DOCUMENT TEXT section start

The age of the Earth is a highly controversial topic: is it 4000 years old or 4.543 billion years old? Broadly speaking, people are separated into two groups: scientists and creationists. Apart from this, we have yet others who fall somewhere in between the two extremes. The two major groups differ regarding the age of the Earth in terms of religious beliefs.
The traditional scientists back up their arguments based on what they call scientifically concrete evidence involving carbon dating, radiometric dating, while considering evolution theories. Having analyzed these proofs, they have come to the conclusion that the earth is around 4.5 billion years of age – leaving behind what religion has to say about the creation of the Earth.
The creationists, on the other hand, consider their religious texts; the term “creationist” is mostly used in regards to Jews and Christians, but they are not the only ones included in this group. However, other religions that do fall under the broad concept of creationism might have wholly different perspectives of the issue.
For instance, the Hindus hold the belief that the time lapse since the existence of the Earth has reached billions of years. The Hindu belief revolves around the ‘cycle of life’, and their scriptures do allude to a certain number of years. Yet other religions, like Islam, do not even give an age range, with no specific number mentioned in the Islamic religious texts. The religion does spell out that God is the creator of the universe which did not just sprout out of nothing, but it does not deny the relevance of science. For example, the religion acknowledges that dinosaurs have lived on this planet around 200 million years ago.
Those of the creationist group inclined towards religious texts like the Genesis of the Old Testament provide a range from 4 000 to 10 000 years – this conclusion of theirs has its roots in the Old Testament whose words were literally interpreted. This type of creationists include scientists who try to put forward their point of the Earth being ‘younger’ by accumulating both religious and scientific proof. Creationist scientists argue that had the Earth indeed been billions of years of age, the moon would have had much more dust coating its surface.

DOCUMENT TEXT section end
DATA EXTRACT section start

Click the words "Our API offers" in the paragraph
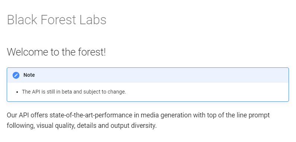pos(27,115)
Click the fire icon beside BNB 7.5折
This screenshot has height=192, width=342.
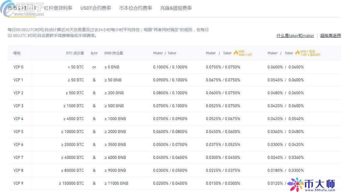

DATA EXTRACT section end
DATA EXTRACT section start

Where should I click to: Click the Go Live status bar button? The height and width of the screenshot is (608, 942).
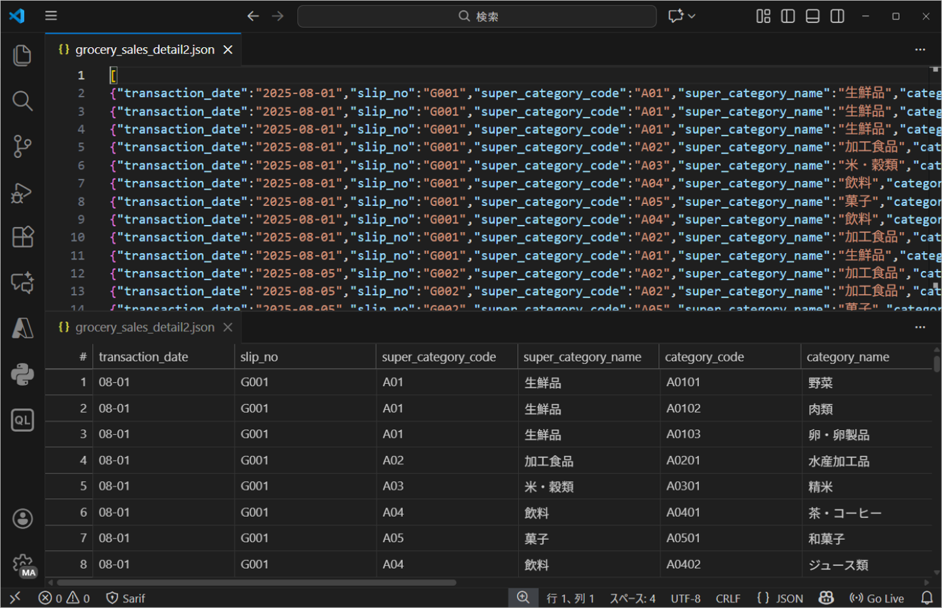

DATA EXTRACT section end

Continue the passage on the age of the Earth, starting right after its last sentence.

| OUTPUT FOR THIS EXERCISE |
They also posit that the helium concentration in the atmosphere hints at the “younger Earth” theory, arguing that, were the Earth as old as the traditional scientists say, the atmosphere should have had a greater proportion of helium. Furthermore, this type of scientists also contest the accuracy and relevance of radiometric dating methods which might be contaminated, according to them.
Traditional scientists say, Earth is 4.5 billion years
Traditional scientists, on the other hand, are those who are proponents of the evolution theory together with the Big Bang theory which stipulates that the universe came to be from nothing as a consequence of some cosmic accident. Not having a set of fixed beliefs based on sacred texts, they have set out to pierce the mystery by themselves, relying themselves on evidence relating to the dating of meteorites and mineral rocks. For example, a mineral rock known as zircon is commonly known as the oldest mineral which dates back to around 4.4 billion years ago. Their studies also focus on the changes undergone by the layering of rocks and earth on our planet’s surface. They have also used other terrestrial and lunar samples to substantiate their results, leading to the theory that the Earth has seen the light of the day 4.5 billion years ago.
This is yet another case of the conflicts between science and religion. However, it is to be noted that in this particular case, the conflict is mainly between traditional scientists proponents of the concept of the evolution of mankind from nothing by itself and the bearers of the Old Testament who interpret the text literally.